This was perhaps the earliest recorded example of defence by the Right of Silence. He stood his ground as a freeborn Englishman and questioned the very authority of the court. It was the first on many such stands and London was soon busy with talk of a new peoples champion, they called him Freeborn John. Lilburne was held in Fleet Prison until 18 April 1638 when he was stripped and tied to the cart tail and whipped from Fleet to Westminster. On arrival at New Palace Yard he was placed in the pillory and gagged until he bled. He still succeeded in throwing pamphlets into the waiting crowd! John Lilburne was to spend the next two and a half years in prison while outside the country moved towards civil war. Lilburne’s eventual release came through Parliament and Oliver Cromwell, and when King Charles raised his standard at Nottingham in August 1642 it was natural for Freeborn John to take the Parliamentarian side.

He held the rank of Captain when after an heroic defence of the town of Brentford he was captured by the Royalist side led by Prince Rupert of the Rhein in the November and imprisoned in Oxford Castle. Here he was charged with High Treason for raising arms against the King. He faced certain execution. His life was saved by his wife Elizabeth. She obtained from Parliament a written threat of retaliation against Royalists who were held prisoner and although heavily pregnant, she rode overnight from London to Oxford, across enemy lines to present this letter and save her beloved husband. Lilburne was eventually freed after a prisoner exchange and returned to London a Parliamentarian hero.

→ Data excerpt
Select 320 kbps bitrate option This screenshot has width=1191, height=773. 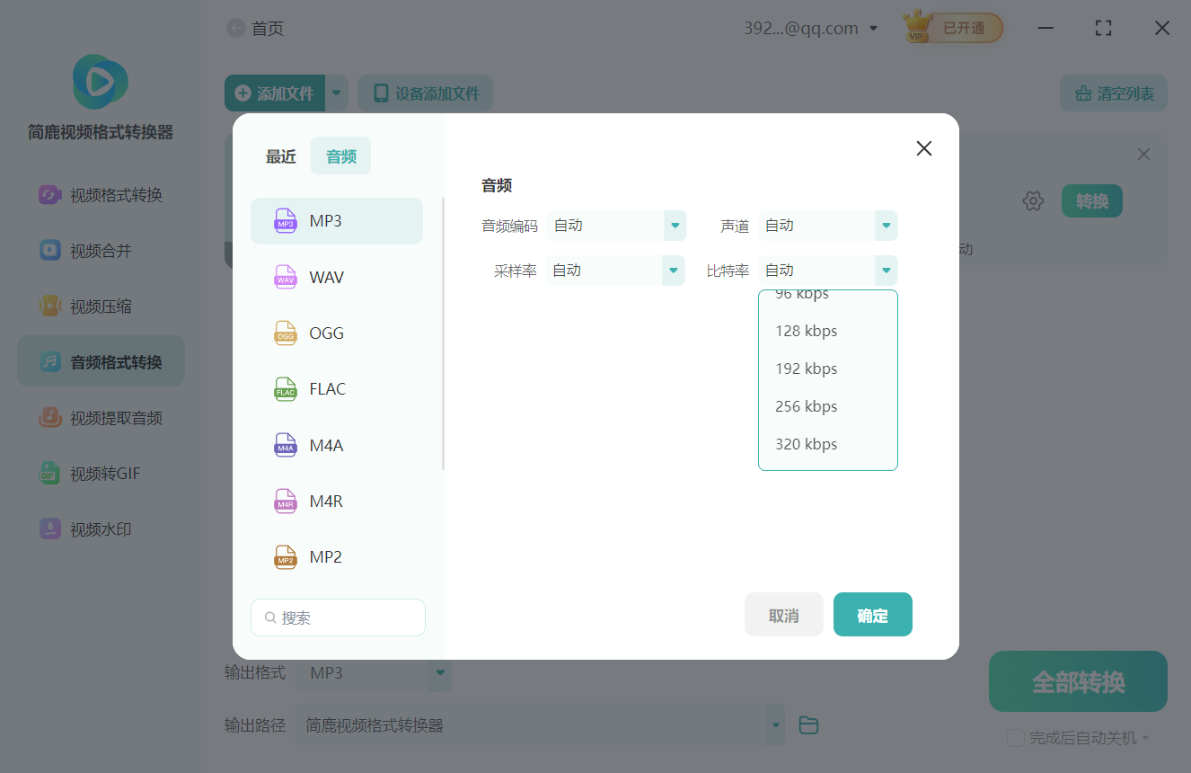tap(806, 443)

→ Written problem 1
In the passage about John Lilburne, who saved his life after he was charged with High Treason at Oxford?
→ Written problem 2
Please continue the passage about John Lilburne from its last sentence.

→ Expected output 1
His wife Elizabeth saved his life.

→ Expected output 2
He had become a Lieutenant-Colonel before he left the army on 30 April 1645, nine months after Marston Moor and two months before the decisive victory at Naseby by Cromwell’s well disciplined New Model Army. King Charles was Parliament’s prisoner but Lilburne’s uncompromising nature soon landed him in trouble when through many pamphlets and speeches he accused the new ruling assembly of as much tyranny and abuse as had been known under the King and Anglican church. “A Remonstrance of Many Thousand Citizens” was published in July 1646 and resulted in Lilburne’s imprisonment by the House of Commons. It was at this time with the leadership of Lilburne, that the Leveller Party was born. They proposed manhood suffrage, an idea of political democracy so far ahead of its’ time that it was not realised until 1884. The Levellers were fierce individualists, their “rights” as Freeborn Englishmen were paramount. They demanded freedom of work, freedom of worship and freedom in the choice of government. Freedom meant powers and rights as wall as an absence of coercion. The constantly expressed the need to check the strong and protect the weak. Encouraged by Leveller activists the army moved to impeach Parliament. Soldiers were unhappy at the huge arrears in their pay. By December 1648 the army had purged Parliament of all those hostile to it. The country was now run by a military dictatorship.

John Lilburne had been busy with Thomas Prince, William Walvyn and Richard Overton preparing the Leveller manifesto “The Agreement of the People” but in March 1649, two months after the execution of Charles I, after a brief spell of liberty, he and the three were arrested and taken to the Tower of London. Lilburne asked, “We were ruled by King, Lords and Commons; now by a General, a Court Martial and a House of Commons, and we pray you what is the difference?” Thousands signed petitions for their release organised by Mary Overton, wife of Richard, but accused of High Treason in his writings, John Lilburne was again on trial for his life.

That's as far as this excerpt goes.